**TASK REQUIREMENTS**
Please repeat the listing from the line holding "Where should I" through the end of the listing, both included, swapping "quilts" for "blankets" and keeping everything else the same. Omit the pictures.

START

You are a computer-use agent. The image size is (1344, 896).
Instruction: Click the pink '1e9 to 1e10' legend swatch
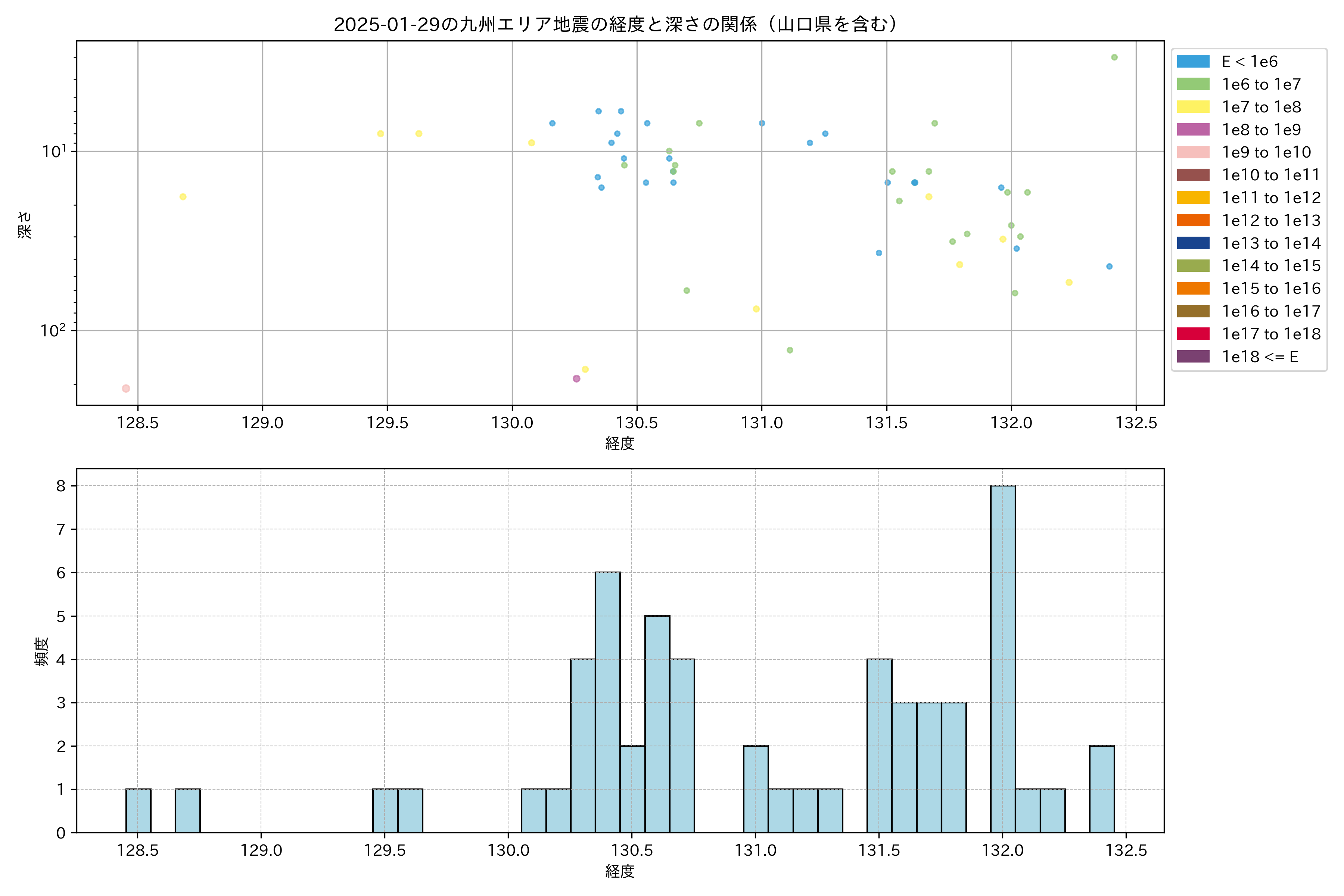click(x=1193, y=152)
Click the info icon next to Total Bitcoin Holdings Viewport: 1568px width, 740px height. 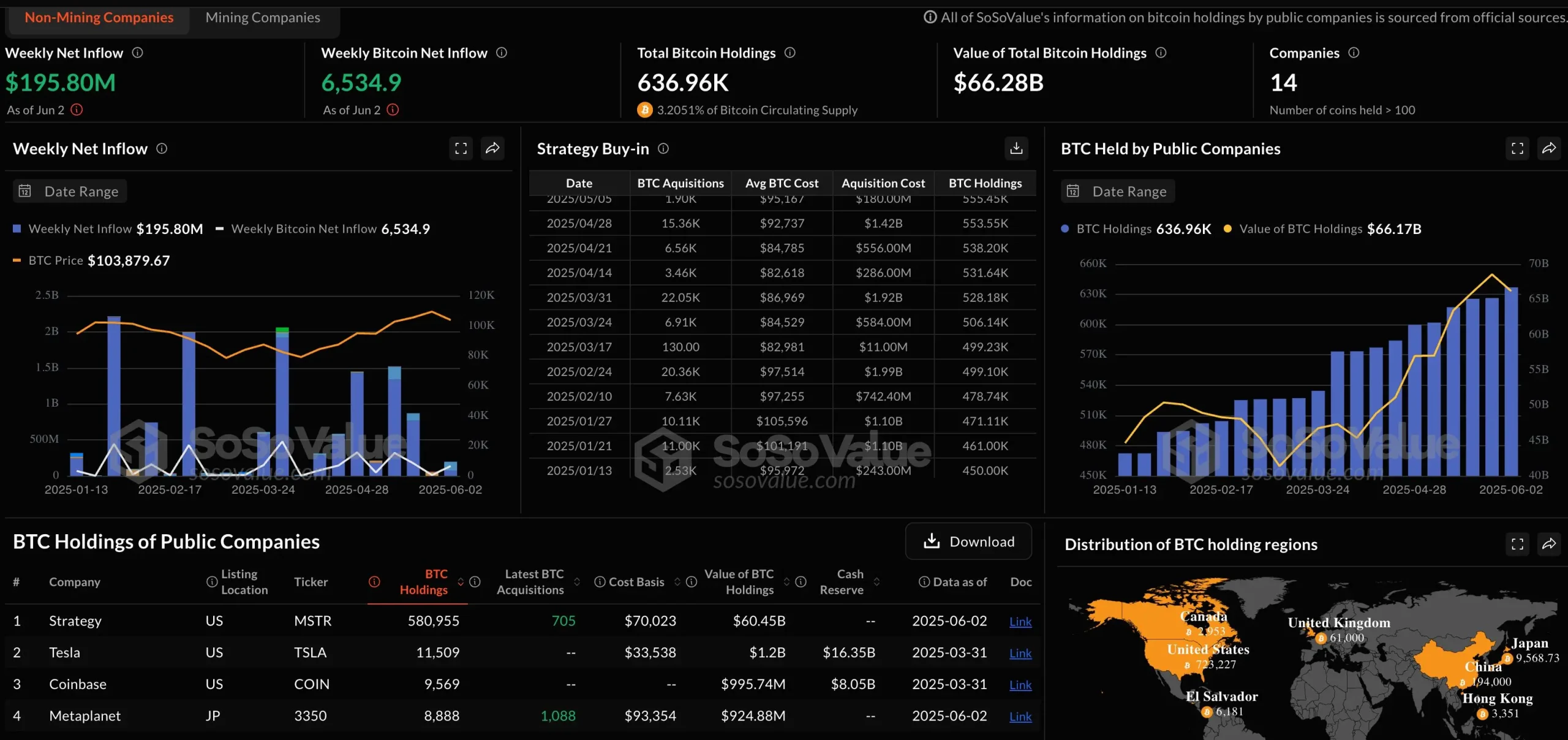[x=790, y=53]
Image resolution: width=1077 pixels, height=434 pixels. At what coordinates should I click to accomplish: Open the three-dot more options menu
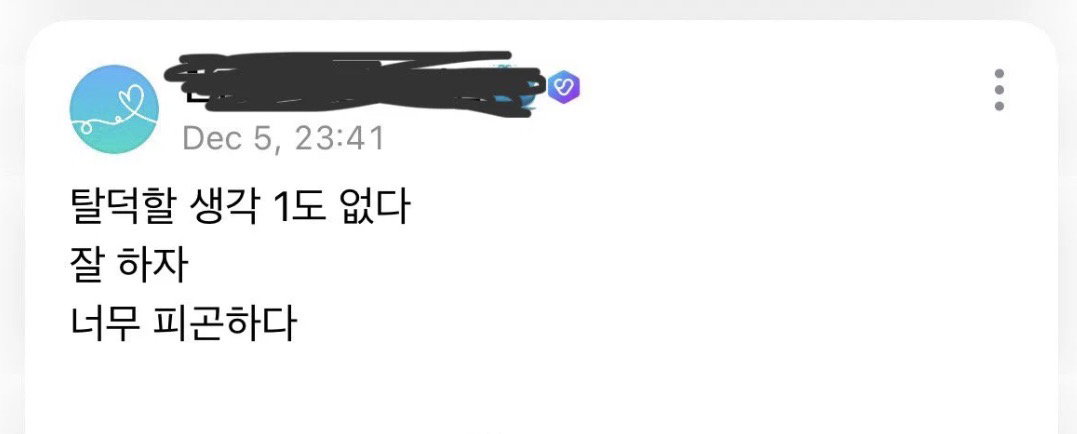[999, 90]
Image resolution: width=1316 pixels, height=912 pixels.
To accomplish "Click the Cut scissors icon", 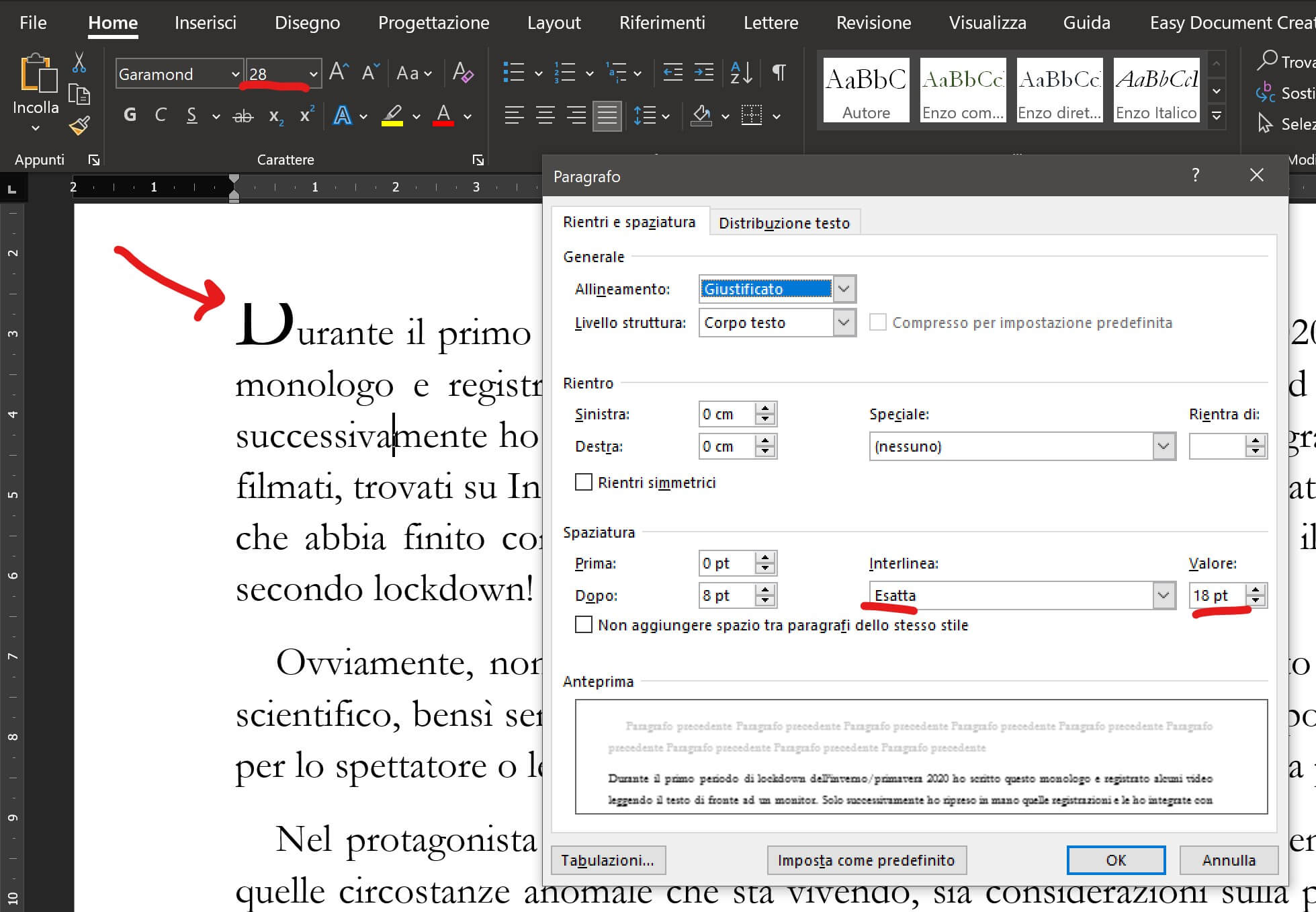I will point(79,63).
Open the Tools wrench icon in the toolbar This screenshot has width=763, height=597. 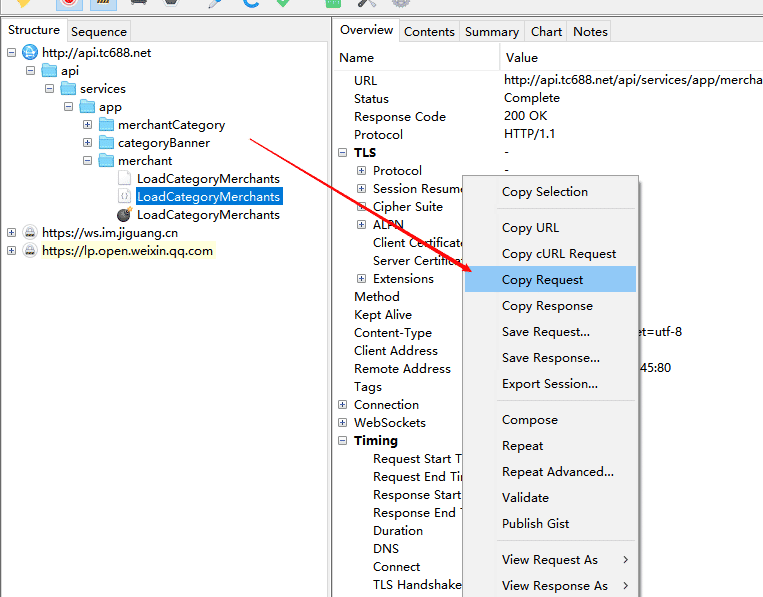(x=368, y=4)
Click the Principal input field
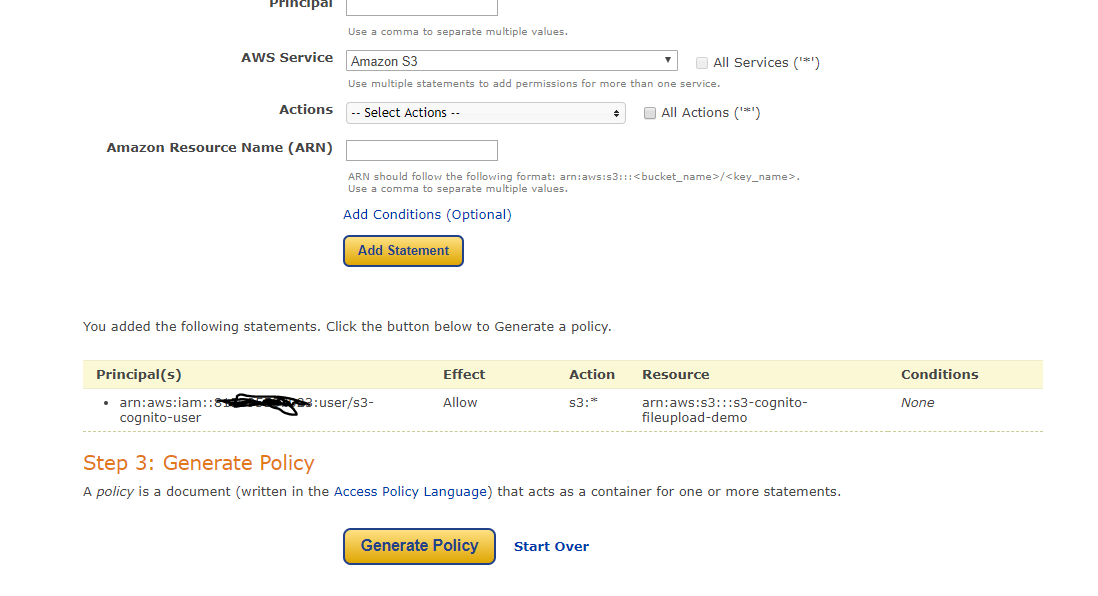Screen dimensions: 1098x596 pos(421,7)
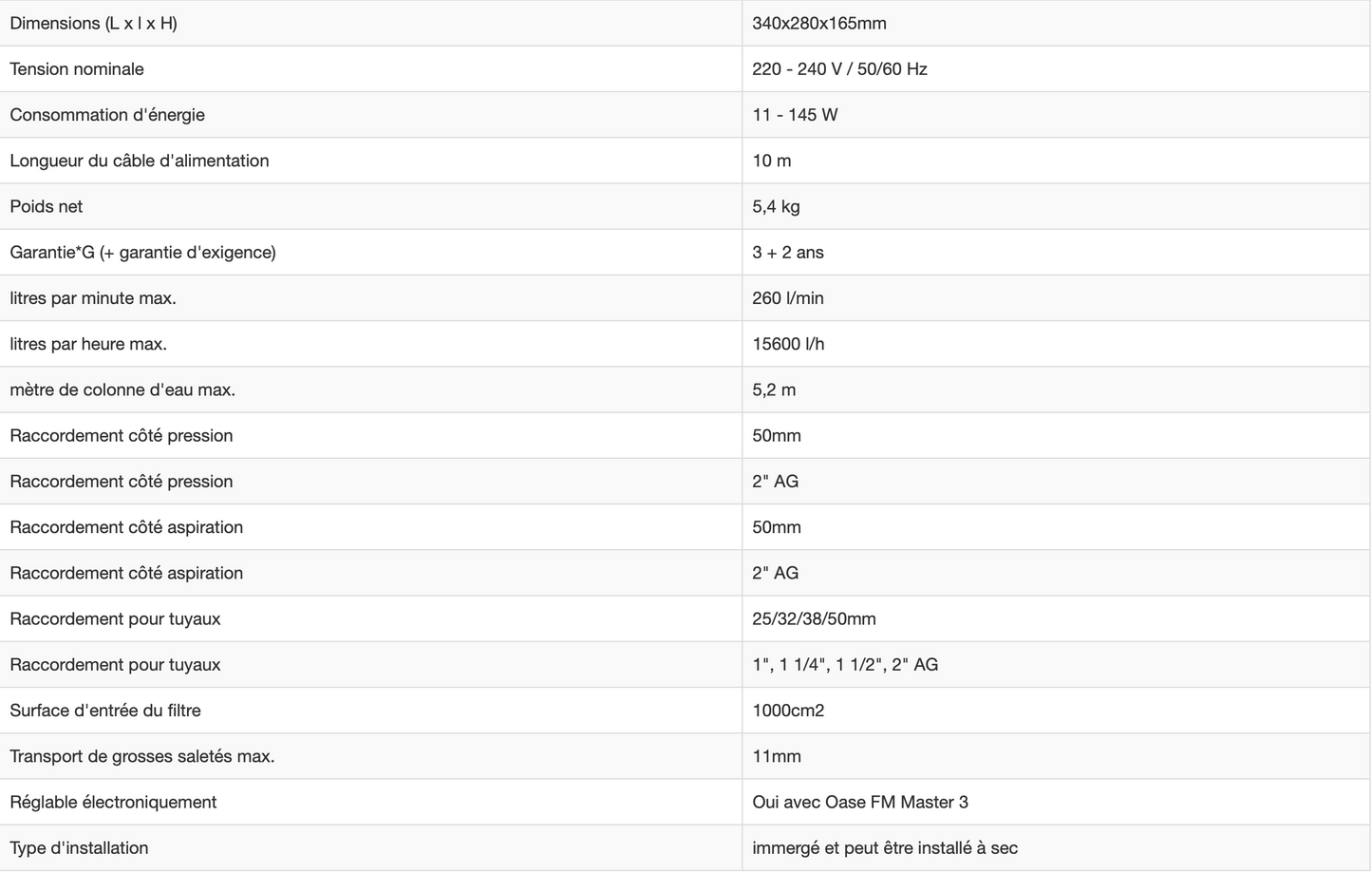Click "Oui avec Oase FM Master 3" text

click(860, 802)
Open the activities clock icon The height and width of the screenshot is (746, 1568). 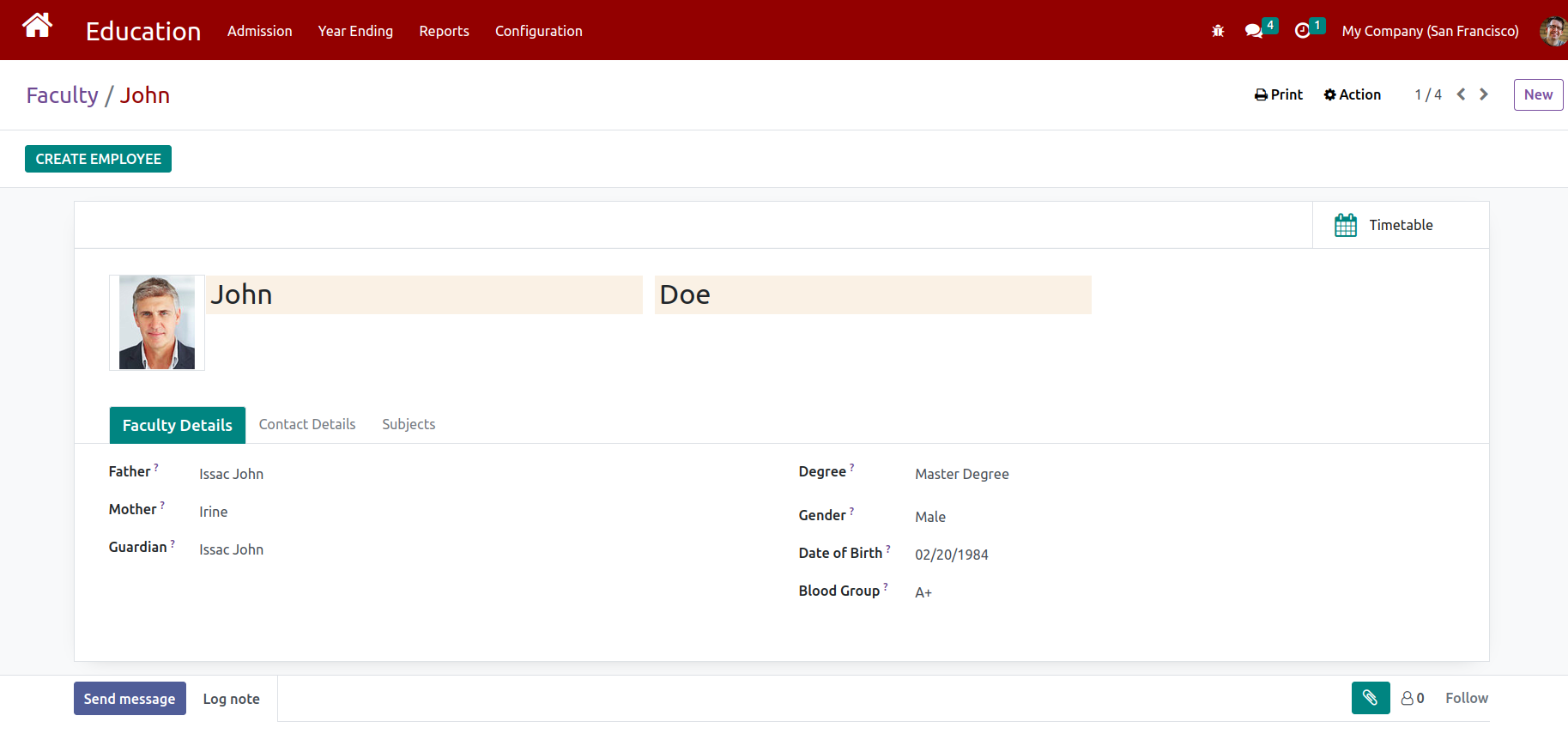tap(1302, 31)
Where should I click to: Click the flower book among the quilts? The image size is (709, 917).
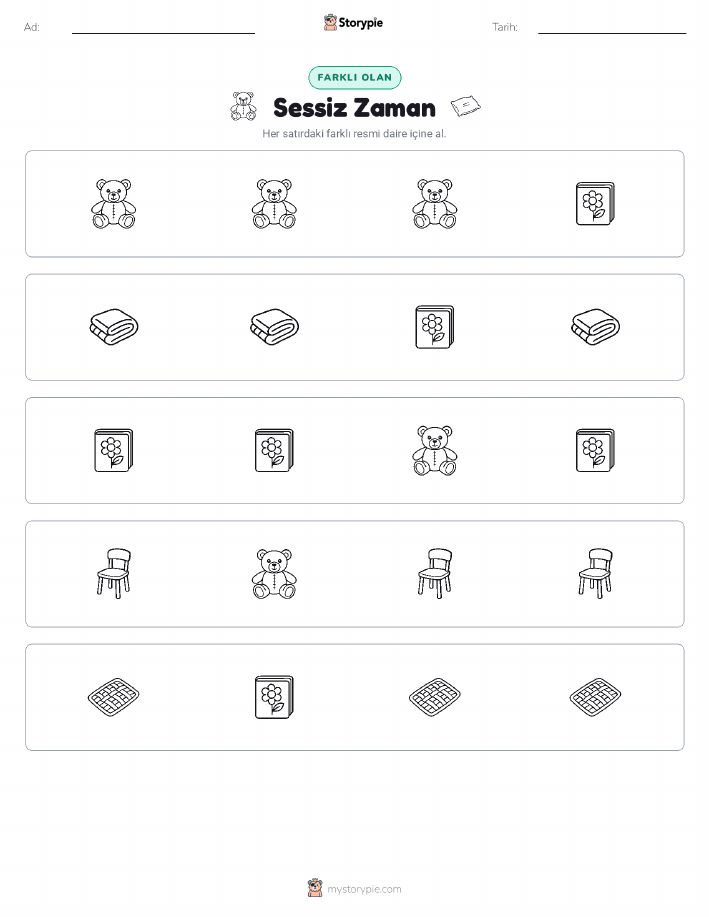pyautogui.click(x=274, y=697)
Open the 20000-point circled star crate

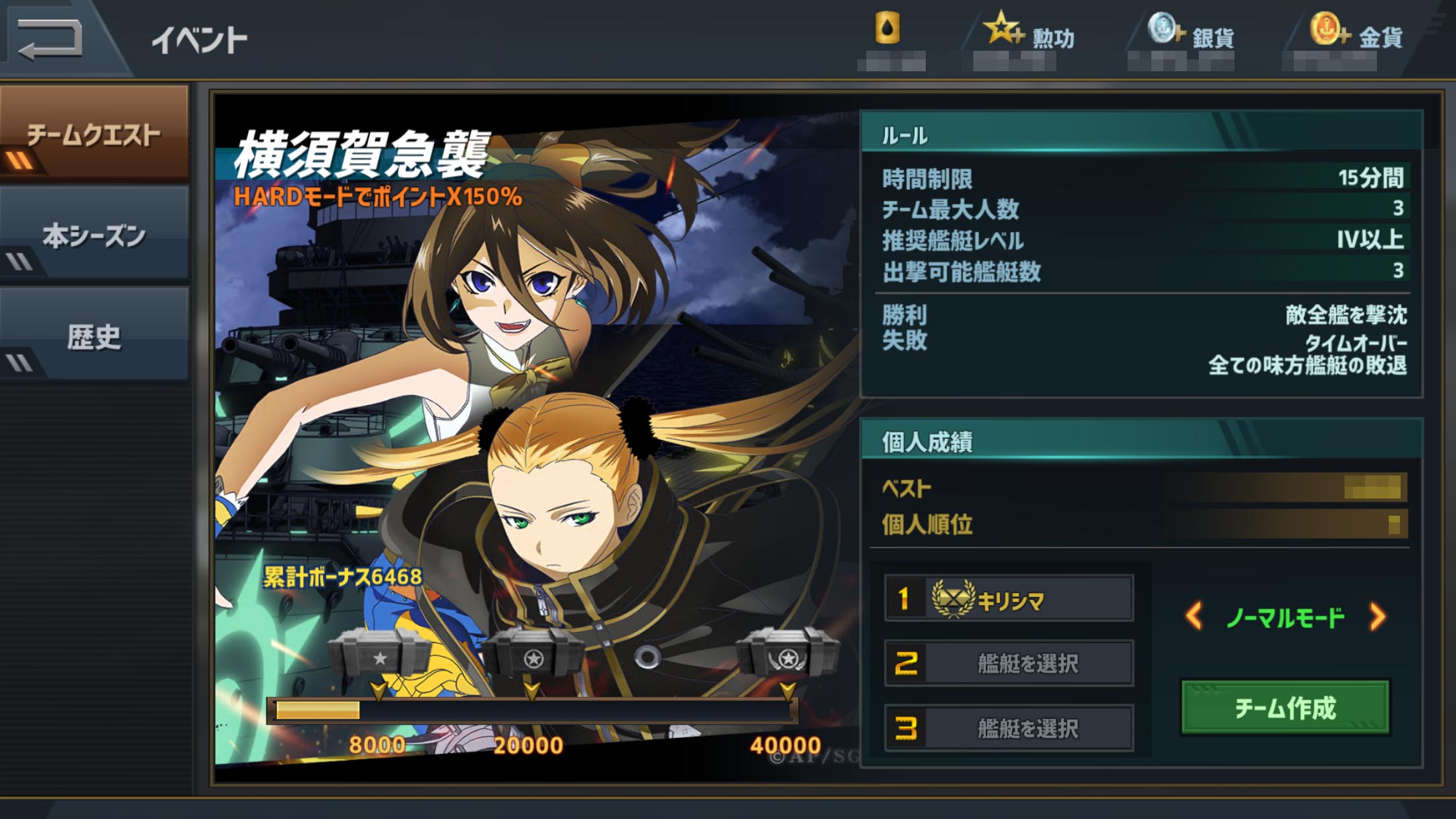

END

**REPLY**
Where should I click to: Click the flower book among the blankets? The image size is (709, 917).
pyautogui.click(x=274, y=697)
Open the 20000-point circled star crate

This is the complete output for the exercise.